Take dress. I’m no fashion plate. On a good day, my belt matches my shoes and my tattered collar nicely accents my frayed pant cuffs. Yet there’s a part of me that regrets not having worked in the days when almost everyone would dress up before venturing Downtown, even if I know this mainly from old black-and-white photos and I don’t even own a fedora.
But did we have to go this far in the other direction? Too often, I’ve seen people dressed in a fashion that previous generations wouldn’t have dared wear from their bedrooms to their living rooms. With all the lights out. And the shades drawn.
I realize I am in full curmudgeon mode now. I’m sure I’ve done things in my life, maybe my recent life, that have given offense.

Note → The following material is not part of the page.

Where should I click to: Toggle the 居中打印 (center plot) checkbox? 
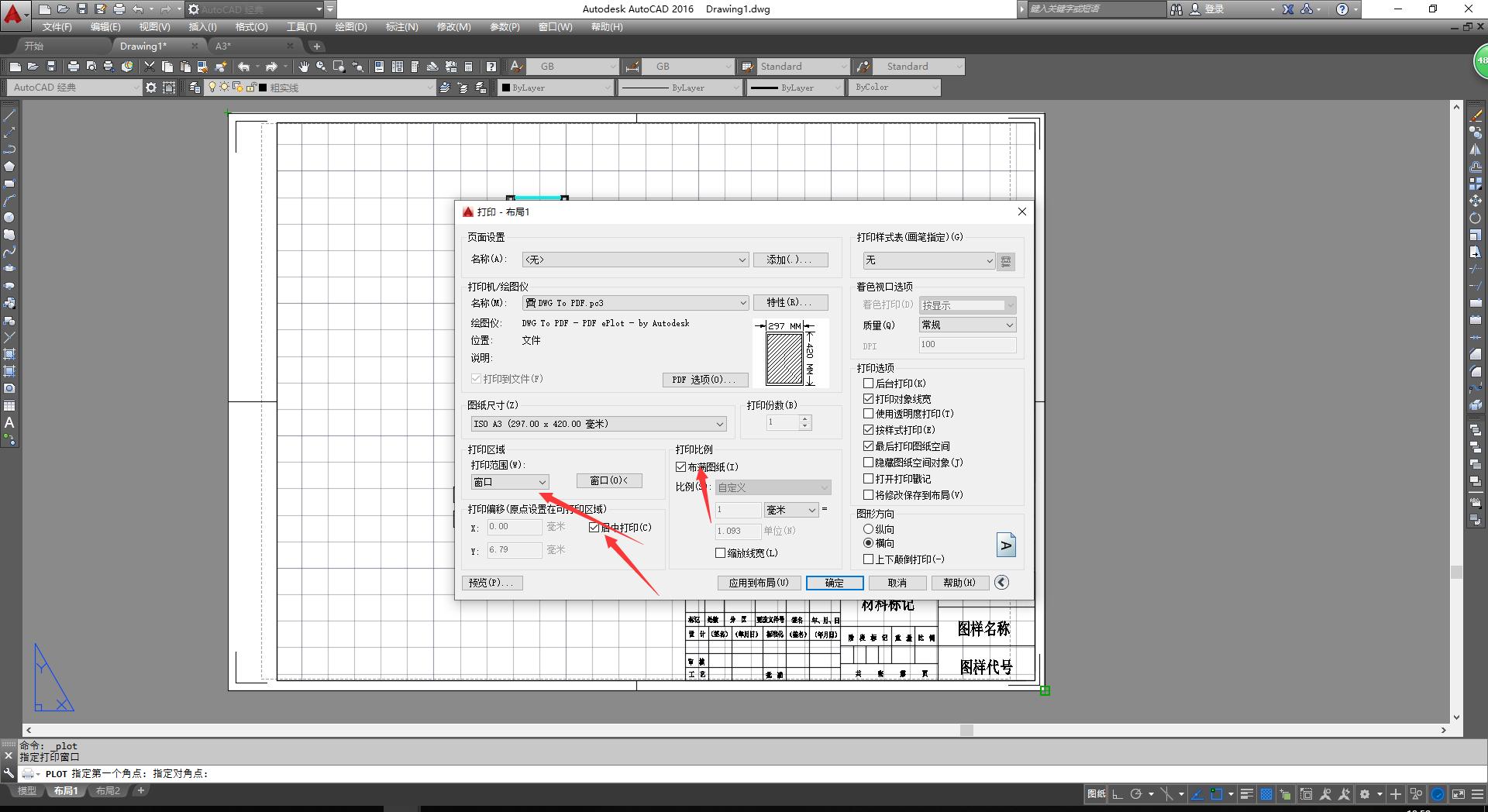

I learned only through a front-page story last week that reclining an airline seat can be, to any tall person sitting behind you, as annoying as a stone in the shoe.
But “don’t cut your fingernails at a public counter” and “don’t go all Pepe Le Pew in a crowded subway car” — those seem to go without saying.
I don’t think I’m alone in seeing a breakdown in standards. It’s reached the point that even having standards puts you at risk of being branded with that all-purpose modern putdown, “elitist.” (I’m so old I remember when being called “among the elite” was a compliment.)
What say you, gentle reader? This page regularly runs “Random Acts of Kindness.” Might we get just as many letters if we went with “Random Acts of Rudeness”?
Let me know, if that’s not impolite to ask. Either way, I’m not going to hold my breath. That is unless the businessman with the loose shoes sits down next to me again.